┌─ Input data

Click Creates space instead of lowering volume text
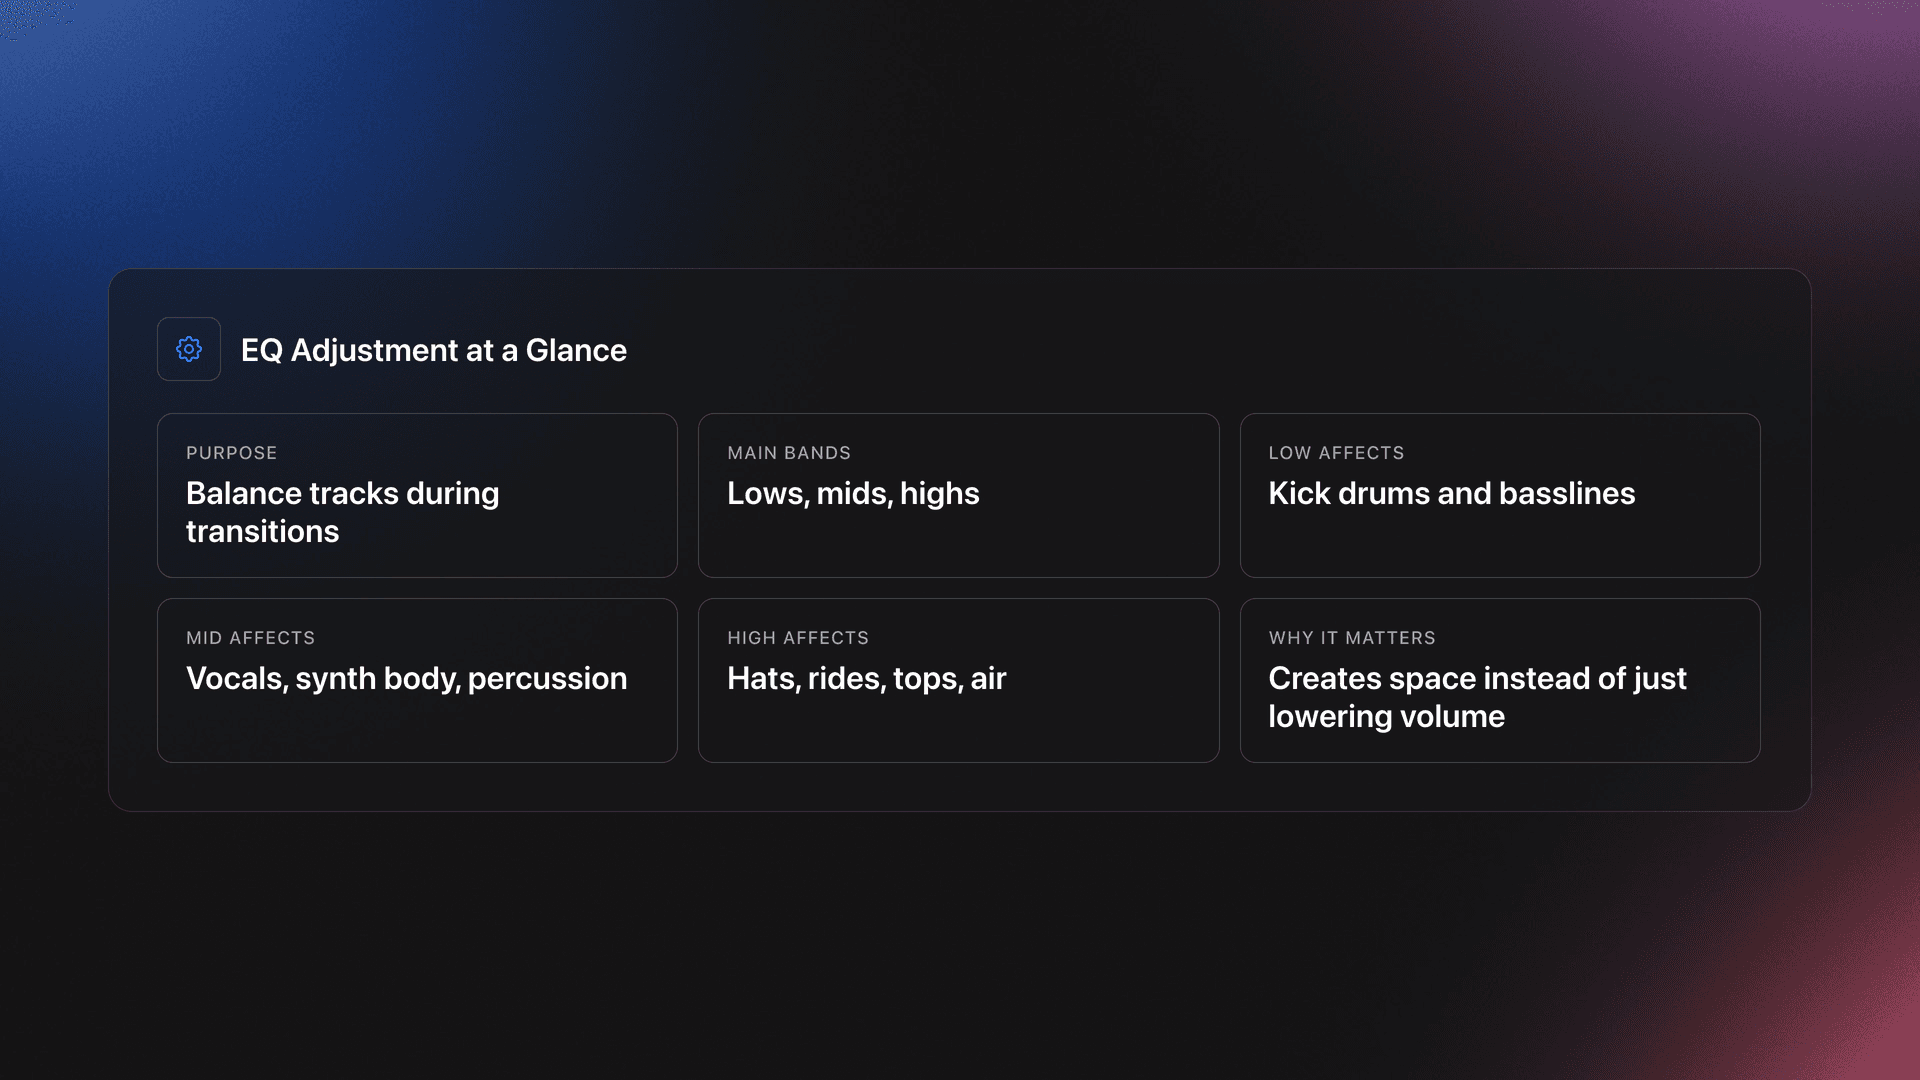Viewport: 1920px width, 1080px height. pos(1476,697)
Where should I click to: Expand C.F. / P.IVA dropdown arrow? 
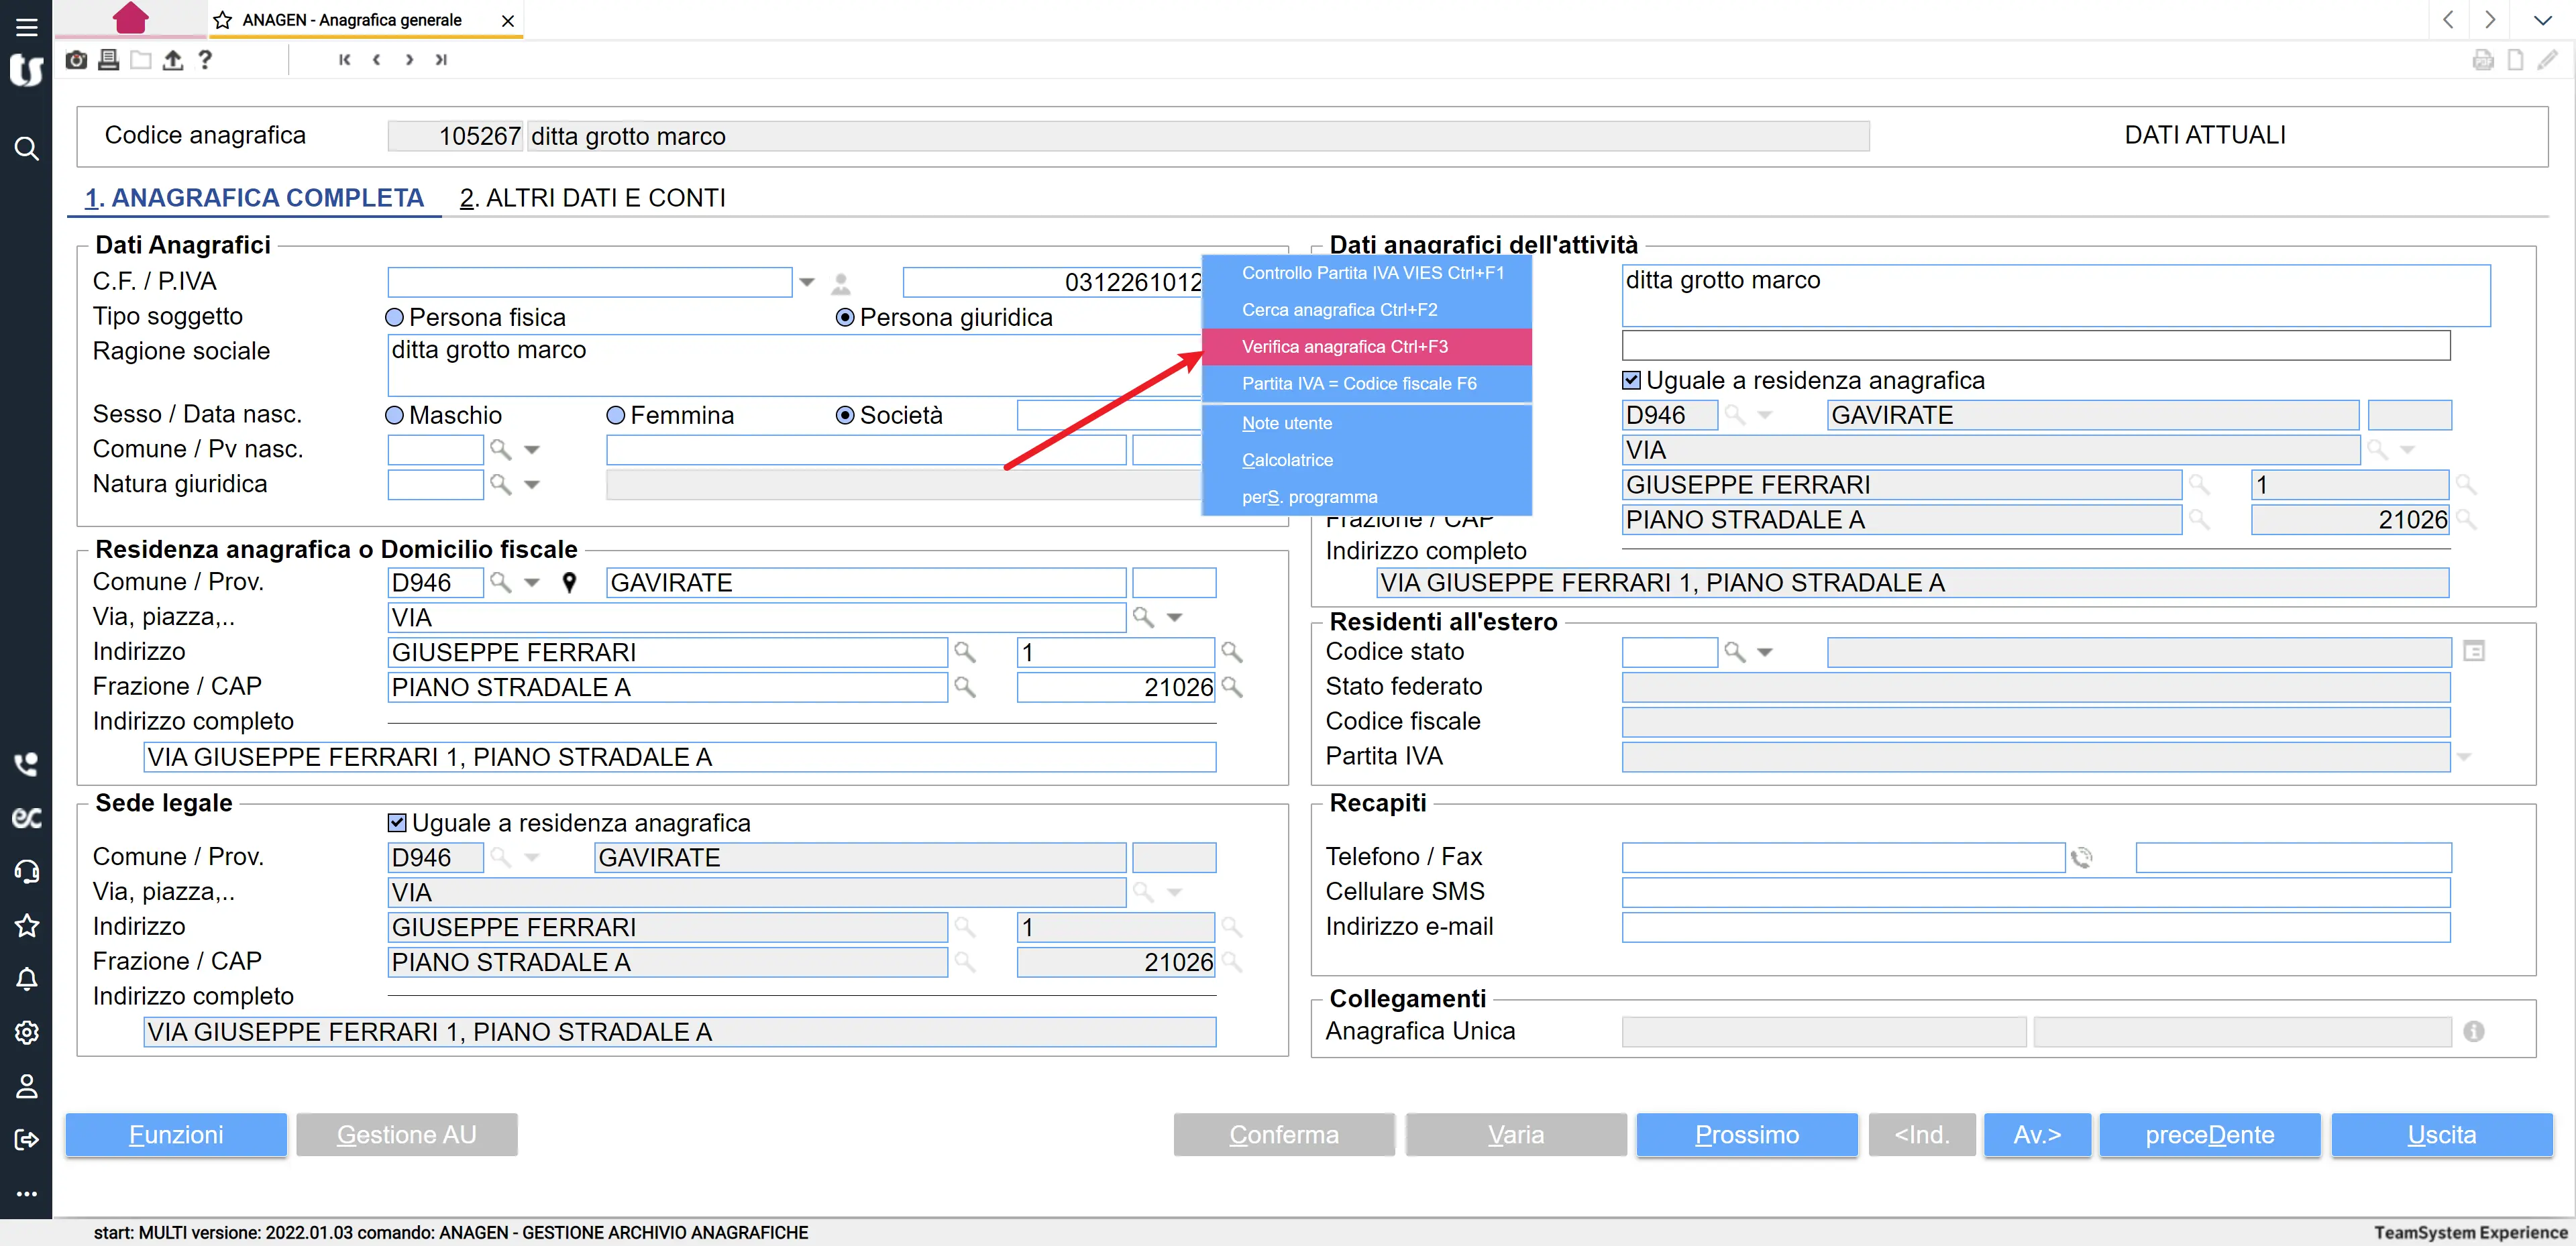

└─
┌─ Input data

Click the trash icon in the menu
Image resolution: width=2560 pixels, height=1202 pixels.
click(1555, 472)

└─
┌─ Input data

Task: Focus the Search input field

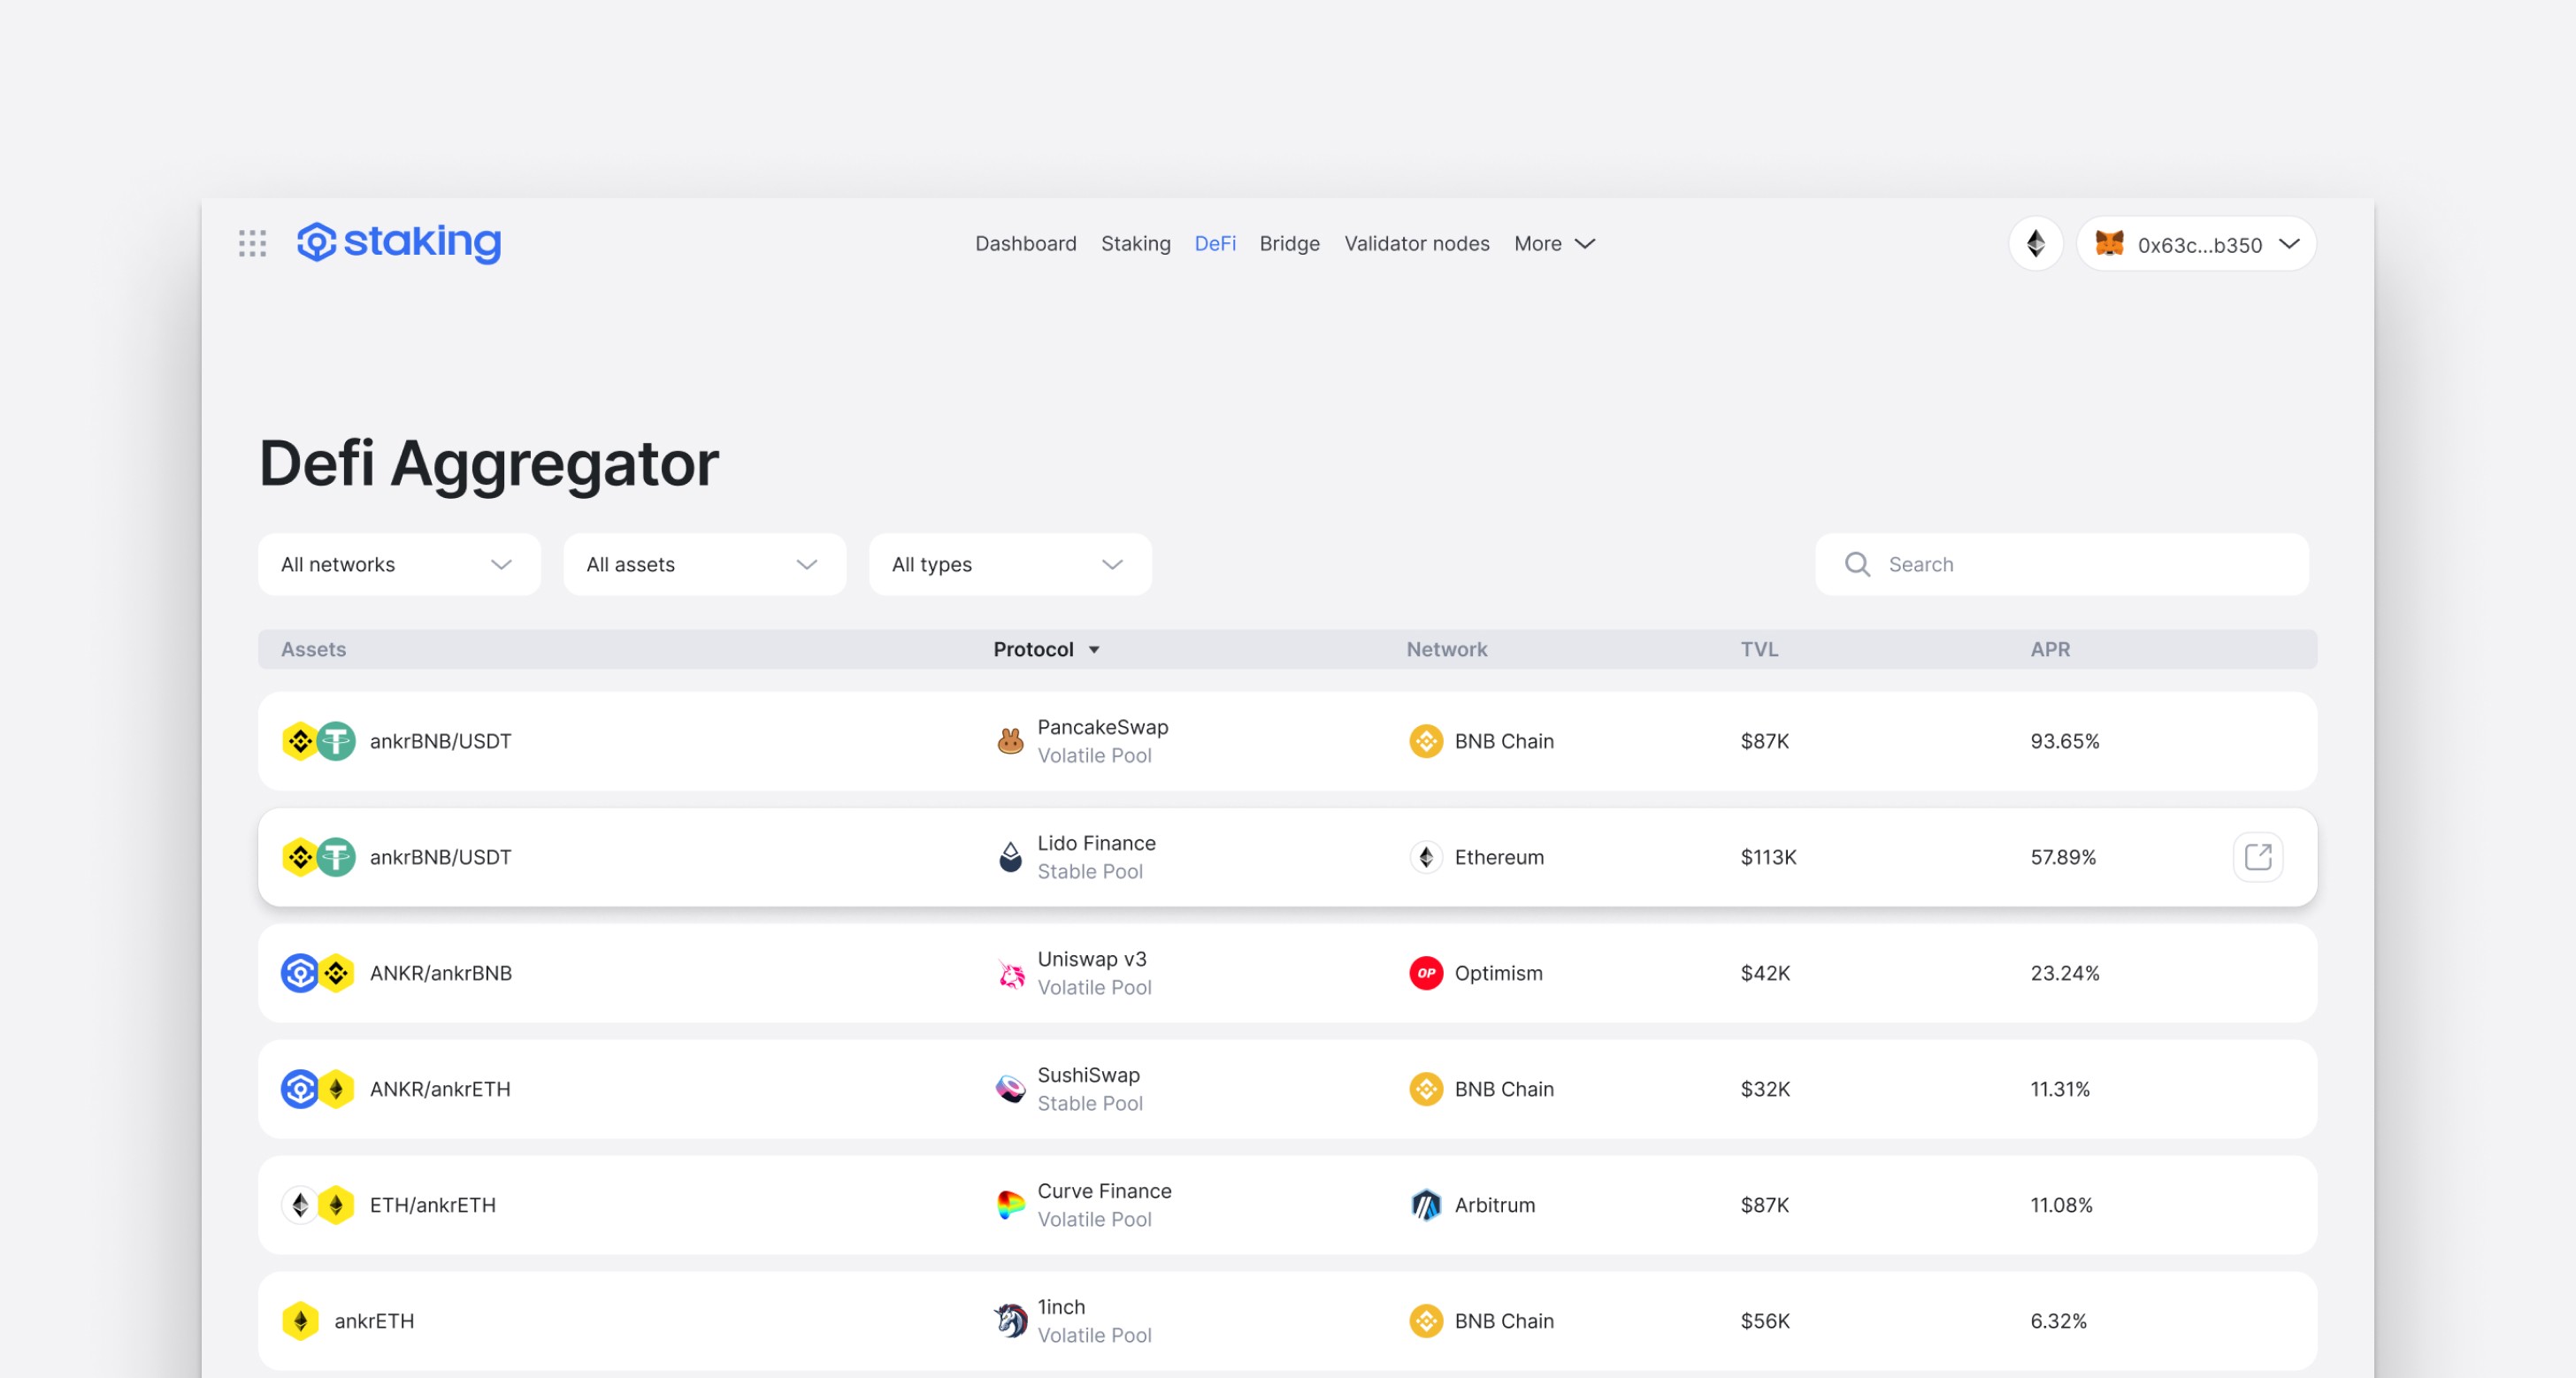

└─

* **Task directions**: Please output the lines above beginning at the line with "Click Creates space" and ending after the line with "Where should I", precisely as written and with no pictures.

* **The answer**:
Click Creates space instead of lowering volume text
Viewport: 1920px width, 1080px height. pos(1476,697)
Where should I click to: Expand C.F. / P.IVA dropdown arrow? 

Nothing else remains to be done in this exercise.